* Assignment 1
Decide whether each statement below agrees with the thread on weight-sparse transformers, answering yes or no and quoting the deciding words of the thread. (a) Sparsity gives features more isolated space. (b) The main results of the circuit sparsity approach are on large frontier models. (c) One reply expects frontier models to be trained with extreme unstructured sparsity once custom hardware exists.
* Assignment 2
Transcribe the thread on weight-sparse transformers from "Weight-sparse transformers have" up to and including "auto-encoders or transcoders.".
* Assignment 3
Go on with the thread on weight-sparse transformers from the point where it stops.

* Extract

Weight-sparse transformers have interpretable circuits [pdf]

14 days ago (cdn.openai.com)

This ties directly into the superposition theory.

It is believed dense models cram many features into shared weights, making circuits hard to interpret.

Sparsity reduces that pressure by giving features more isolated space, so individual neurons are more likely to represent a single, interpretable concept.

  • Yes, although the sparsity doesn't need to be inherent to the model - another approach is to try to decode the learned weights using approaches like sparse auto-encoders or transcoders.

    https://transformer-circuits.pub/2025/attribution-graphs/met...

    • I'm also very excited about SAE/Transcoder based approaches! I think the big tradeoff is that our approach (circuit sparsity) is aiming for a full complete understanding at any cost, whereas Anthropic's Attribution Graph approach is more immediately applicable to frontier models, but gives handwavier circuits. It turns out "any cost" is really quite a lot of cost - we think this cost can be reduced a lot with further research, but it means our main results are on very small models, and the path to applying any of this to frontier models involves a lot more research risk. So if accepting a bit of handwaviness lets us immediately do useful things on frontier models, this seems like a worthwhile direction to explore.

      See also some work we've done on scaling SAEs: https://arxiv.org/abs/2406.04093

I find this fascinating, as it raises the possibility of a single framework that can unify neural and symbolic computation by "defuzzing" activations into what are effectively symbols. Has anyone looked at the possibility of going the other way, by fuzzifying logical computation?

We really need new hardware optimized for sparse compute. Deep Learning models would work way better with much higher dimensional sparse vectors but current hardware only excels at dense GMMs and structured sparsity.

  • For what it's worth, we think it's unfortunately quite unlikely that frontier models will ever be trained with extreme unstructured sparsity, even with custom sparsity optimized hardware. Our main hope is that understanding sub-frontier models can still help a lot with ensuring safety of frontier models; an interpretable GPT-3 would be a very valuable object to have. It may also be possible to adapt our method to only explaining very small but important subsets of the model.

* Listed records
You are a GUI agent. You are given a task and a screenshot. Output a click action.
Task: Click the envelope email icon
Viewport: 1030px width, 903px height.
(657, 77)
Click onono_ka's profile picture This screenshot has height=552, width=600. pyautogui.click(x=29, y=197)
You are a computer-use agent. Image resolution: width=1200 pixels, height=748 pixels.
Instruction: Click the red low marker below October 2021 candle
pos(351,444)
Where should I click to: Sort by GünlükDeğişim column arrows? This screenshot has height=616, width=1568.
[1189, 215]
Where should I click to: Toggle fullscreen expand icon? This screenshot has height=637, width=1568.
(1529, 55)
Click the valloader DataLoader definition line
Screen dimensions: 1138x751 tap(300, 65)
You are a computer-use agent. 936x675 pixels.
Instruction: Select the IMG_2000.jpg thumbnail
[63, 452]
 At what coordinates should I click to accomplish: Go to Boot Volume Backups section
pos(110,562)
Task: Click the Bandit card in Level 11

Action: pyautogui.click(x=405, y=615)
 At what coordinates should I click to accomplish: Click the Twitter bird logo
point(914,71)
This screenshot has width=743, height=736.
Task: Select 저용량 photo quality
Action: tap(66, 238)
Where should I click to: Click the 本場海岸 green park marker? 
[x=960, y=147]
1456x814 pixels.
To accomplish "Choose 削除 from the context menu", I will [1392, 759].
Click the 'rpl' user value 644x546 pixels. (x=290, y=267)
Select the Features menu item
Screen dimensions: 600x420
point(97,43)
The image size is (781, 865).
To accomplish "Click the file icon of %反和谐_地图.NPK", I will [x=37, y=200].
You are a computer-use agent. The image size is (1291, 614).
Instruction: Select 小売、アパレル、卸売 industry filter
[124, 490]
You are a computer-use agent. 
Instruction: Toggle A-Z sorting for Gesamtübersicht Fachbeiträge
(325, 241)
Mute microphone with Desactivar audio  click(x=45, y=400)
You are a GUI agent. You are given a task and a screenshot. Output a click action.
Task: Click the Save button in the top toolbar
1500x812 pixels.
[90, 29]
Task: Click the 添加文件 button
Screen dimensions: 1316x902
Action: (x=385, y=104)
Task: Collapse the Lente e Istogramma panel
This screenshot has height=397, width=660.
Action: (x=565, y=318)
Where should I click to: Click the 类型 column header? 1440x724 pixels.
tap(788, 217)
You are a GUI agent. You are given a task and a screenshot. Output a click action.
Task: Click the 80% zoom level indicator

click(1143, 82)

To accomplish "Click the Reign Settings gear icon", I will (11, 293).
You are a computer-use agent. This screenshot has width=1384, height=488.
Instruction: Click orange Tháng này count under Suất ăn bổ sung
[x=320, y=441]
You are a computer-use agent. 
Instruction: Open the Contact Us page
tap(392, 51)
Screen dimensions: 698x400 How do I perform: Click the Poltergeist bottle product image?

* Answer space 1
(a) Yes: "Sparsity reduces that pressure by giving features more isolated space"
(b) No: "it means our main results are on very small models"
(c) No: "we think it's unfortunately quite unlikely that frontier models will ever be trained with extreme unstructured sparsity, even with custom sparsity optimized hardware"

* Answer space 2
Weight-sparse transformers have interpretable circuits [pdf]

14 days ago (cdn.openai.com)

This ties directly into the superposition theory.

It is believed dense models cram many features into shared weights, making circuits hard to interpret.

Sparsity reduces that pressure by giving features more isolated space, so individual neurons are more likely to represent a single, interpretable concept.

  • Yes, although the sparsity doesn't need to be inherent to the model - another approach is to try to decode the learned weights using approaches like sparse auto-encoders or transcoders.

* Answer space 3
    • yeah it's not happening anytime soon, especially with the whole economy betting trillions of dollars on brute fore scaling of transformers on manhattan sized GPU farms that will use more energy than most mid western states.

      Brains do it somehow, so sparsely / locally activated architectures are probably the way to go long term, but we're decades away from that being commercially viable.

  • Yes! I'de been advocating for it inside the industry for a decade, but it is an uphill battle. The researchers can't easily publish that kind of work (even Google researchers) because you don't have the hardware that can realistically train decently large models. The hardware companies don't want to take the risk a rethinking the architecture CPU or accelerator for sparse compute because there are no large existing customers.

  • There also needs to be tools that can author that code!

    Im starting to dust off some ideas I developed over a decade ago to build such a toolkit. Recently realized “egads, my stuff can express almost every major gpu / cpu optimization that’s relevant for modern deep learning… need to do a new version with an eye towards adoption in that area”. Plus every flavor of sparse.

    Also need to figure out if some of the open core ideas i have in mind would be attractive to early stage investors who focus on the so-called deep tech end of the space. Definitely looks like ill have to do ye olde ask friends and acquaintances if they can point me to those folks approach since cold reach out historically is full of fail

  • Deep Learning models would work way better with much higher dimensional sparse vectors

    Citations?

    • There has been plenty of evidence over the year. I don't have my bibliography handy right now, but you can find them looking for sparse training or lottery ticket hypothesis papers.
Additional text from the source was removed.